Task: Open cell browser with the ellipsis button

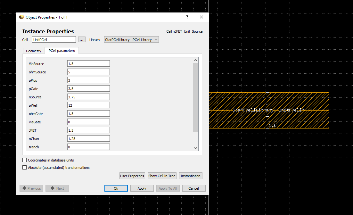Action: coord(82,39)
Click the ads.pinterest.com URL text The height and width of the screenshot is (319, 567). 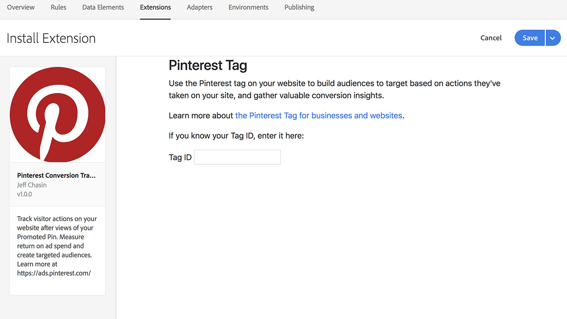point(54,273)
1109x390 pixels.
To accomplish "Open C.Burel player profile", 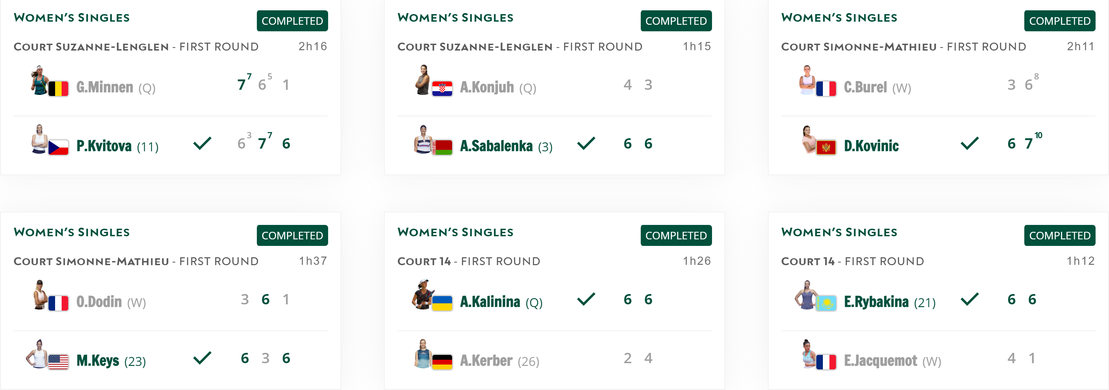I will pyautogui.click(x=865, y=87).
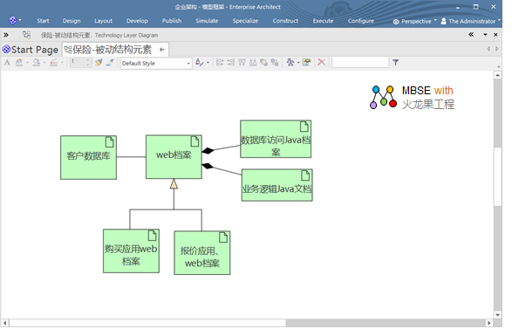This screenshot has height=329, width=512.
Task: Click the line width stepper up arrow
Action: pyautogui.click(x=87, y=60)
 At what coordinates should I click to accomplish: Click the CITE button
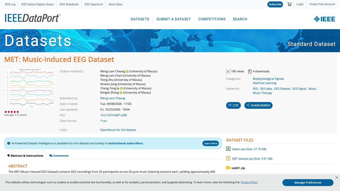(x=233, y=105)
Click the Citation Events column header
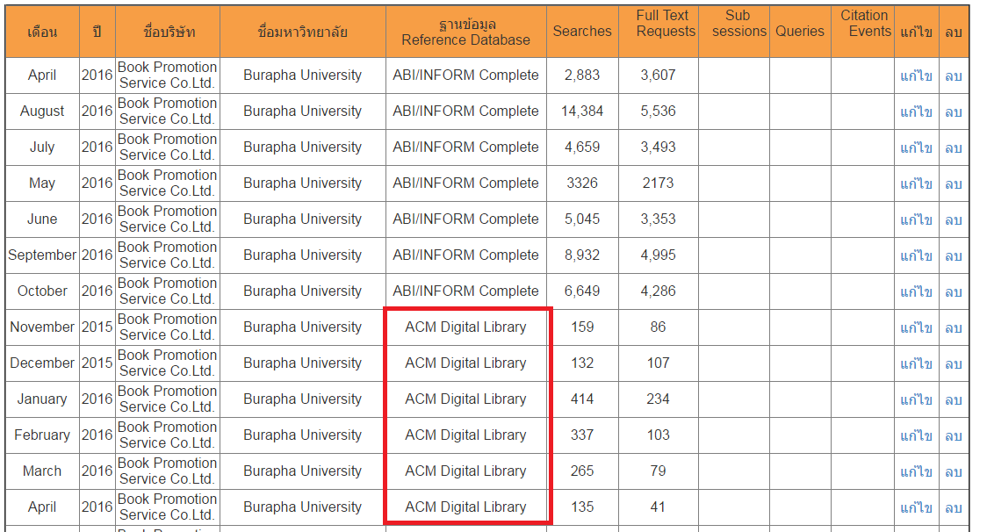 click(x=864, y=24)
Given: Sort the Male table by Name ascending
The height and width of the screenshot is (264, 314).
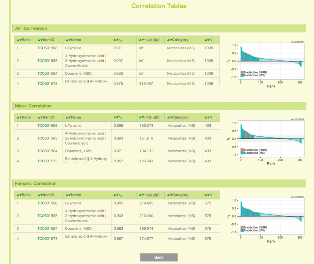Looking at the screenshot, I should (x=68, y=117).
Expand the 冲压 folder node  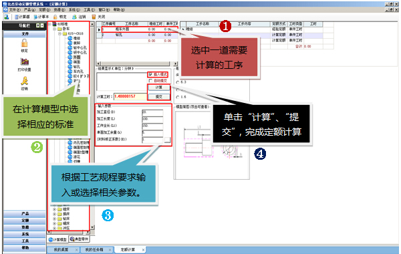pyautogui.click(x=55, y=228)
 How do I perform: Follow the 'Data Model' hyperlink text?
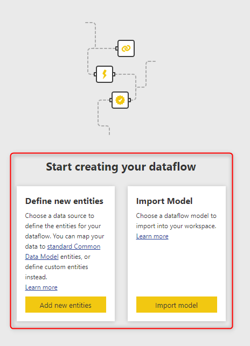point(42,257)
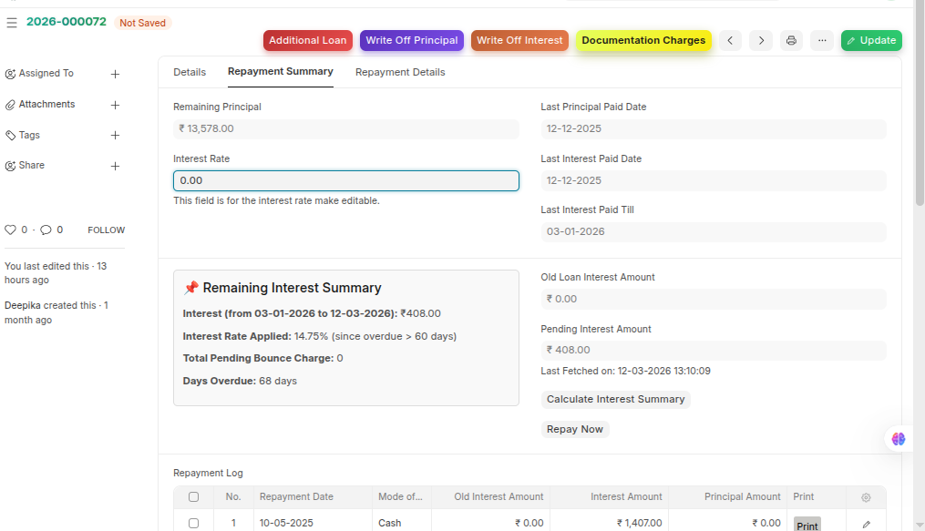Toggle the sidebar hamburger menu icon
This screenshot has height=531, width=925.
pos(12,23)
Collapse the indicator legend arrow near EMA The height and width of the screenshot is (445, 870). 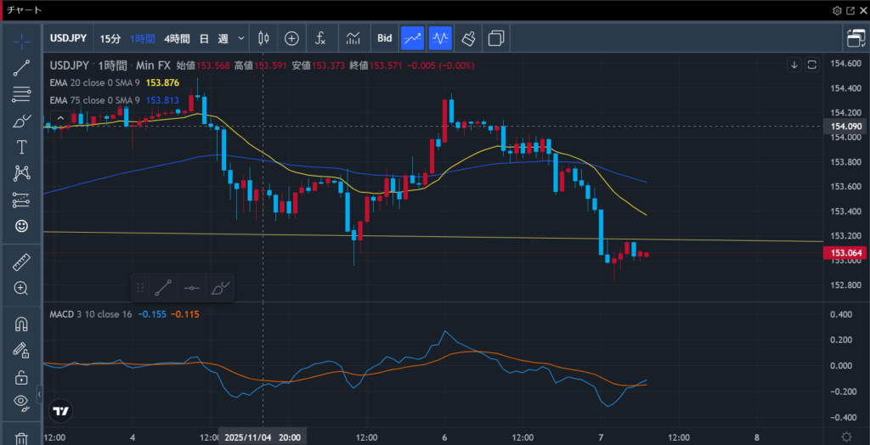click(59, 117)
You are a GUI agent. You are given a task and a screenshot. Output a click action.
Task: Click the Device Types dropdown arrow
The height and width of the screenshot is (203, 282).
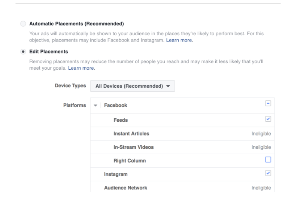tap(168, 86)
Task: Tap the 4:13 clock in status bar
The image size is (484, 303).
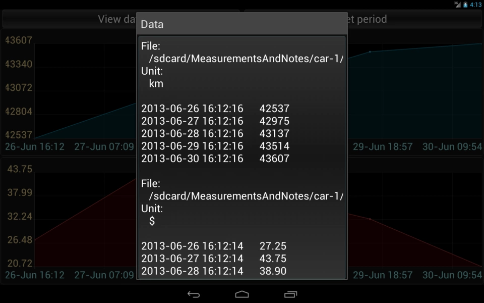Action: [475, 5]
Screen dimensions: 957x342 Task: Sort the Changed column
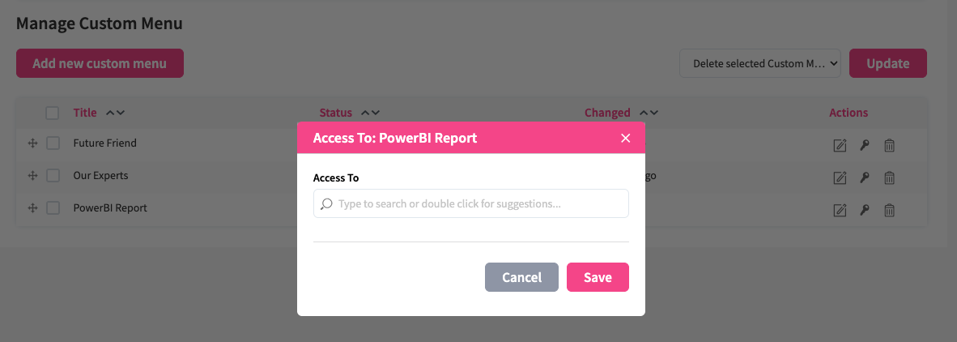click(x=648, y=113)
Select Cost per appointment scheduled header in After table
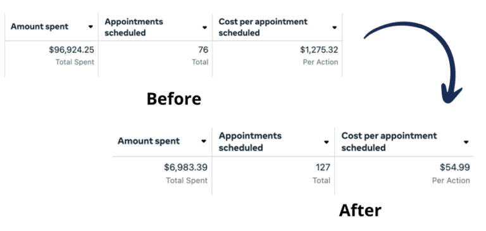 point(389,141)
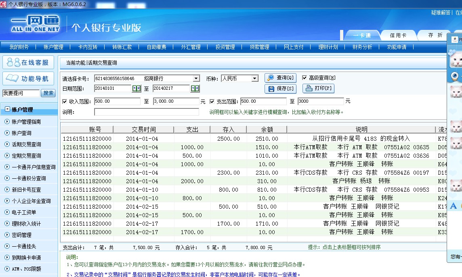Collapse the 账户管理 sidebar section
This screenshot has width=462, height=277.
point(7,110)
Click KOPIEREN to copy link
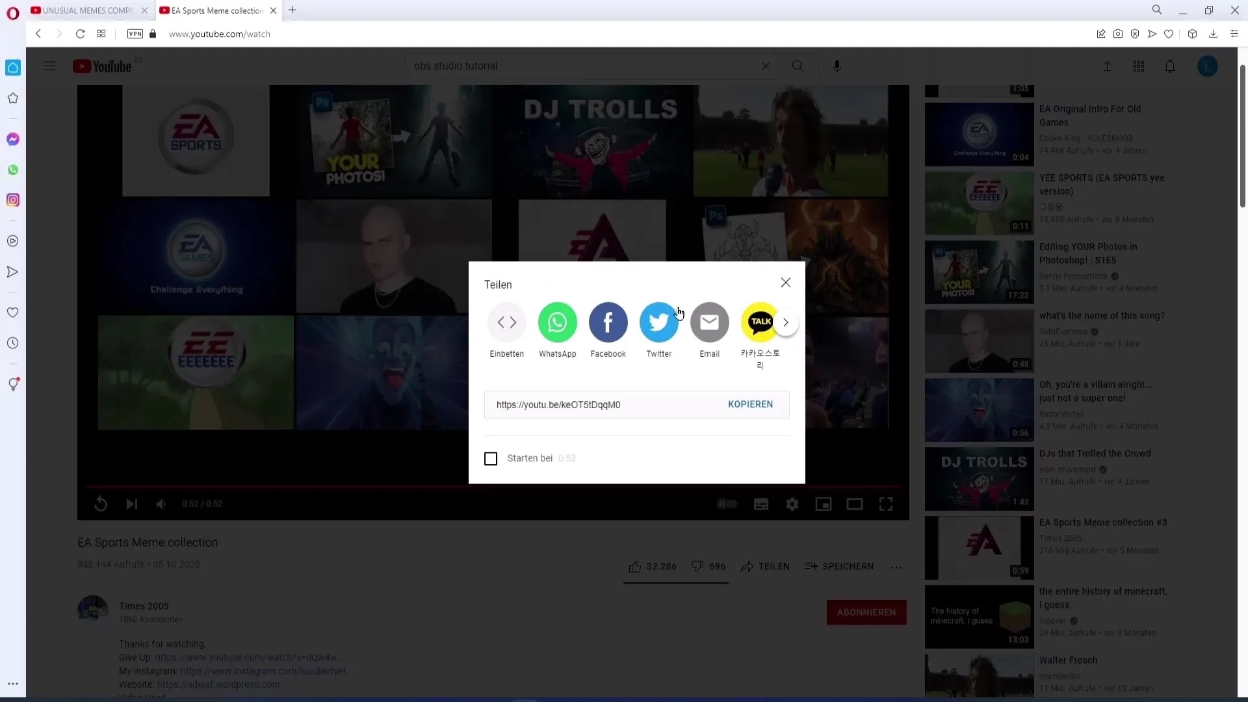 pyautogui.click(x=750, y=404)
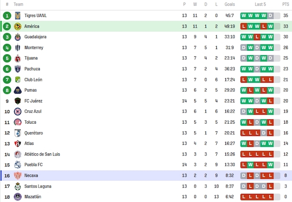Click the Necaxa team crest
Image resolution: width=292 pixels, height=202 pixels.
coord(18,175)
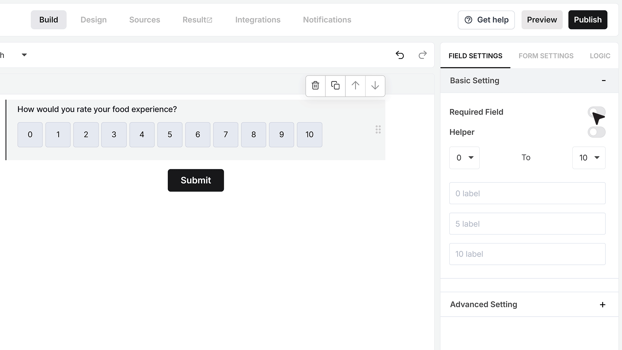The image size is (622, 350).
Task: Click the redo arrow icon
Action: (x=422, y=55)
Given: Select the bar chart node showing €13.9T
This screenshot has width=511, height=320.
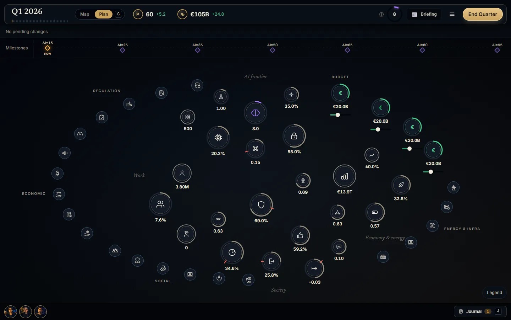Looking at the screenshot, I should point(345,176).
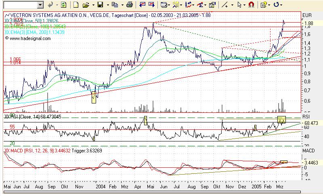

—————

Aim of the task >> Take the material above from the line bearing "You are a GUI" through the line bearing "Task: Tap the 4:13 clock in status bar" and write it out exactly, both end lines included. Pictures stay out.

Solution to this problem >>
You are a GUI agent. You are given a task and a screenshot. Output a click action.
Task: Click the Device Types dropdown arrow
The height and width of the screenshot is (203, 282).
tap(168, 86)
Task: Tap the 4:13 clock in status bar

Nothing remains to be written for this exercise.